H. Hugh McConnell, Distinguishing Quantum Meruit and Unjust Enrichment in the Construction Setting, 71-MAR Fla. B.J. 88, 88 (1997); see Judy Beckner Sloan, Quantum Meruit: Residual Equity in Law, 42 DePaul L. Rev. 399, 401 (1992) ("Quantum meruit is a legal action based on equitable restitution.").6. In affirming the district court's ruling on quantum meruit, we accepted the district court's erroneous characterization of Maine law as disallowing such a claim: "without evidence of fraud, or other circumstances that render the contract inoperative, [a plaintiff] is foreclosed from seeking additional payment outside the contract terms." Hodgkins, 82 F.3d at 1232 (citing Top of the Track
, 654 A.2d at 1296; Prest, 104 A. at 524).
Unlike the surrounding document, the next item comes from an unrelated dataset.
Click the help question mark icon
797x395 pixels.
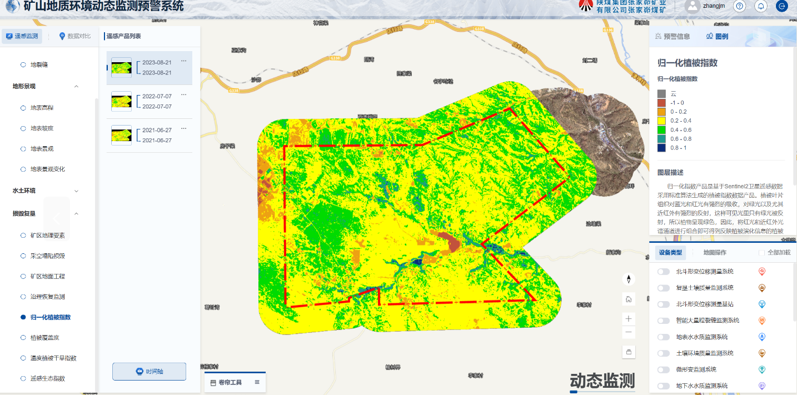point(739,6)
In Hodgkins, however, the parties did not exhibit post-contractual behavior that altered their relationship nor did the plaintiff perform any additional services for which he could have formed a reasonable expectation of payment. Moreover, as we have just explained, the district court misapprehended the holdings of Top of the Track and Prest.7.
Madison relies on cases in which the Maine Supreme Judicial Court found that various statements did not constitute offers, but rather were merely "agreements to agree," citing Searles v. Trustees of St. Joseph's College, 695 A.2d 1206 (Me. 1997); SC Testing Technology v. Department of Environmental Protection, 688 A.2d 421 (Me. 1996); Ault v. Pakulski, 520 A.2d 703 (Me. 1987). All three, however, dealt with whether a contract had been created or how to construe a contract. None considered whether a party had created a reasonable expectation sufficient to justify quantum meruit relief for the other party. Moreover, in all three cases, the court characterized the statements at issue as vague, indefinite, or incomplete, see Searles, 695 A.2d at 1211 (statement was not definite enough to constitute an offer); SC Testing, 688 A.2d at 425 (statement was "equivocal prediction about the future"); Ault, 520 A.2d at 704 (language of settlement contract too "vague and incomplete" to allow judicial enforcement); such is not the case here.8. Abington's only response is that Madison has waived this contention by opting at trial to challenge Abington's damages on the ground that they had not been proven to a reasonable certainty. Although it is true that Madison focused its post-trial brief to the district court on the errors in Abington's accounting of costs, Madison did reference its argument that Abington was not entitled to the full measure of extra costs associated with the project. It has, therefore, preserved its objections on principle to the damages award that we address here.